Texto de origen:
----
La Dinámica
Espiritual
Por E. M. Bounds
Si algunos cristianos que se quejan de sus ministros hablaran
e hicieran menos ante los hombres y se aplicaran con todas sus fuerzas a clamar
a Dios por sus ministros --despertando y conmoviendo al cielo con sus oraciones
humildes, constantes y fervorosas-- habrían podido hacer mucho más para
encaminarlos por el éxito.
Jonathan Edwards
De alguna manera,
la práctica de orar particularmente por el predicador, ha caído en desuso o
quedado descartada. Ocasionalmente hemos oído censurar esta práctica como un
desprestigio para el ministerio, tomándose como una declaración pública de
ineficiencia de los ministros por parte de quienes la hacen.
La oración, para
el predicador, no es simple deber de su profesión, o un privilegio, sino una
necesidad. El aire nos es más necesario a los pulmones que la oración al
predicador. Es absolutamente indispensable para el predicador orar. Pero
también es de absoluta necesidad orar por el predicador. Estas dos
proposiciones están ligadas por una unión en la que no puede existir ningún
divorcio. "El predicador debe orar; ha de orarse por el predicador."
Este deberá orar cuanto pueda y procurará que se ore por él cuanto se pueda
para enfrentarse con su tremenda responsabilidad y obtener en esta gran obra el
éxito más grande y real. El verdadero predicador, además de que cultiva en sí
mismo el espíritu y la práctica de la oración en su forma más intensa,
ambiciona con anhelo las oraciones del pueblo de Dios.
----
[Ejemplos de ubicación en pantalla]
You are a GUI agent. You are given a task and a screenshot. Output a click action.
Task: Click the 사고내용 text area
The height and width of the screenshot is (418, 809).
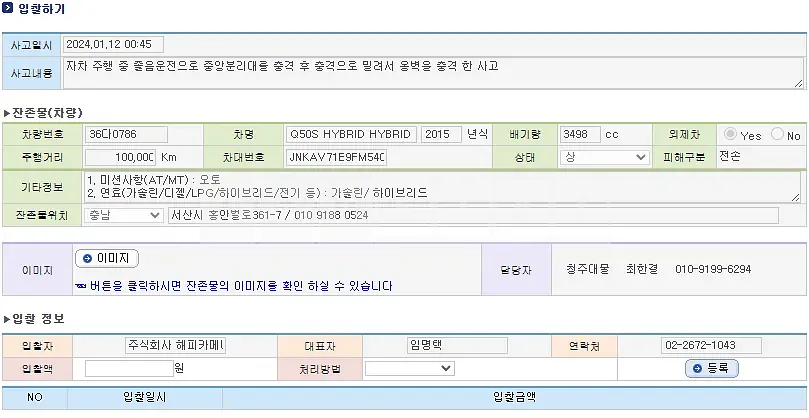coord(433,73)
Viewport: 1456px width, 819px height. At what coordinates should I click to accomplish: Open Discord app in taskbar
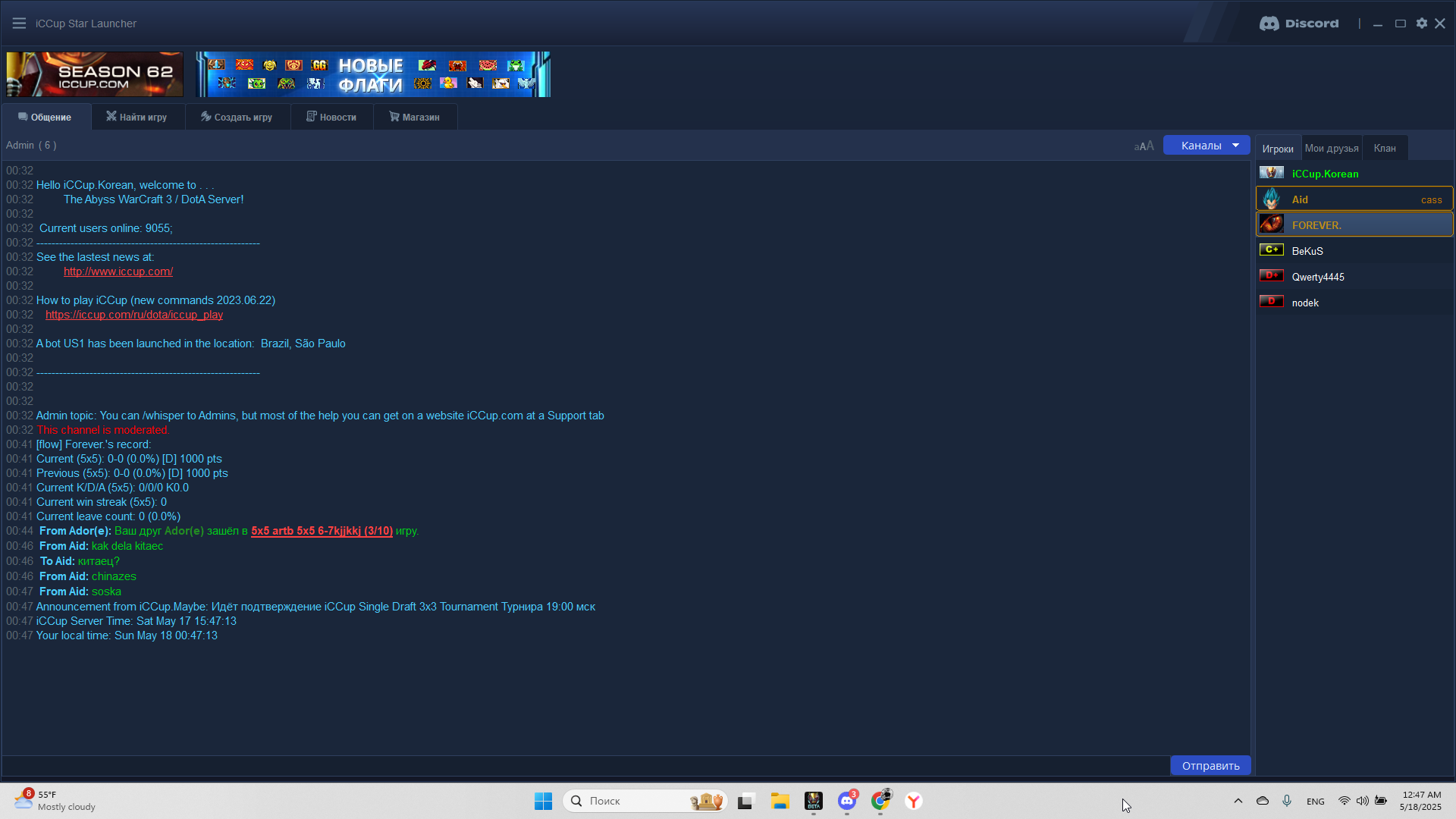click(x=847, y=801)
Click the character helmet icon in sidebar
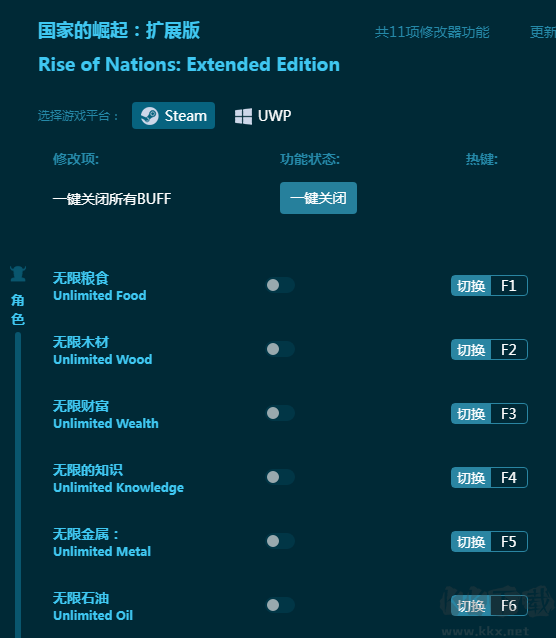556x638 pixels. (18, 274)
----
Lo que se pide: Vuelve a escribir el texto sobre la oración desde "La Dinámica" hasta "por el éxito.", renombrando "ministros" como "pastores". Estos datos no tienen nada que ver con el texto sobre la oración.

Respuesta escrita:
La Dinámica
Espiritual
Por E. M. Bounds
Si algunos cristianos que se quejan de sus pastores hablaran
e hicieran menos ante los hombres y se aplicaran con todas sus fuerzas a clamar
a Dios por sus pastores --despertando y conmoviendo al cielo con sus oraciones
humildes, constantes y fervorosas-- habrían podido hacer mucho más para
encaminarlos por el éxito.